If the Government’s intention was really to keep young people safe, there would be an immediate and dramatic increase in alcohol duty – wine and spirit duty in real terms has fallen by 30% and 50% respectively since the late 1970s. Britain’s most harmful drug is cheaper and more readily available than ever – ‘Big Alcohol’ is winning.

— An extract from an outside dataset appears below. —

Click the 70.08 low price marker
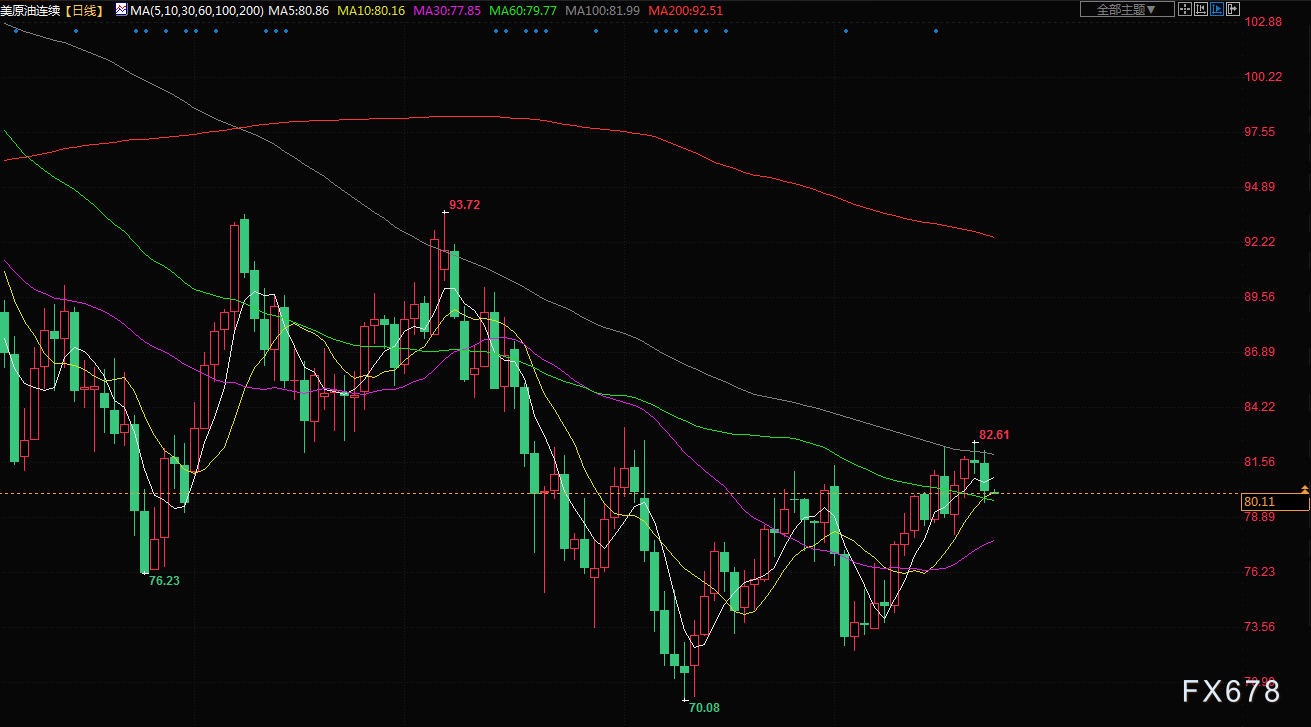[x=704, y=707]
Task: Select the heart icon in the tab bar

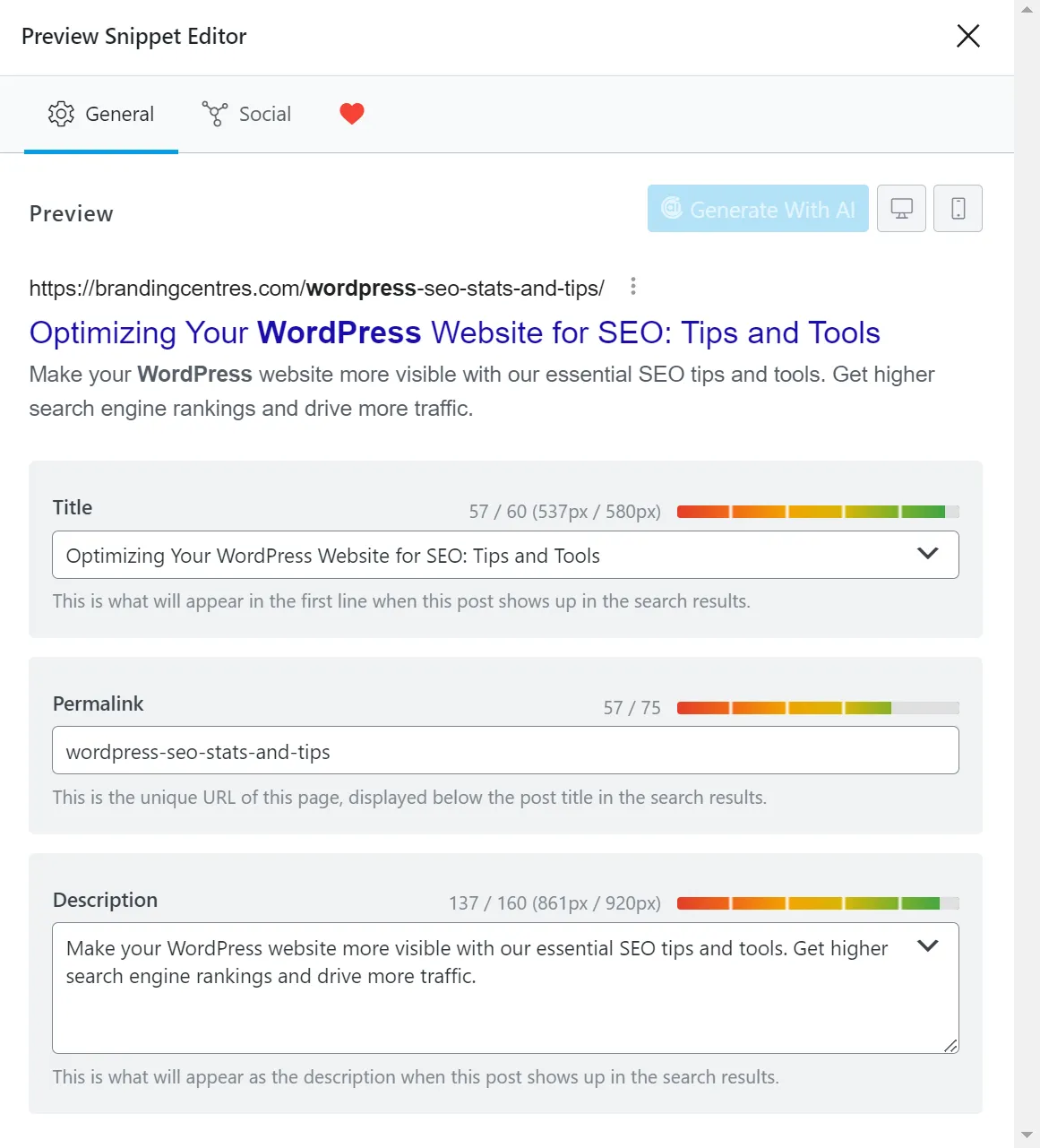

A closing note: it is, perhaps, of interest that Crispin Blunt MP gave an impassioned defence of alkyl nitrates (poppers) in the House of Commons when the PSA was under debate. He argued, as a gay man and a responsible user, that as poppers form a vital part of gay culture and sexuality it would be madness to ban them. They remain legal. I mean Crispin Blunt no ill will, and I am very glad that he stood up, not only for himself, but for the wider gay community. It does seem a shame, however, that low-risk enjoyment for young people appears not to feature on any MP’s agenda – nitrous oxide went undefended.
Oli Stevens – DrugScience Research Officer
[1] Since 2008, any drug detected at death is required to be recorded on the death certificate not just those suspected to be causative. Of the 30 deaths between 1993-2016 which mention nitrous oxide, 26 occurred after 2008.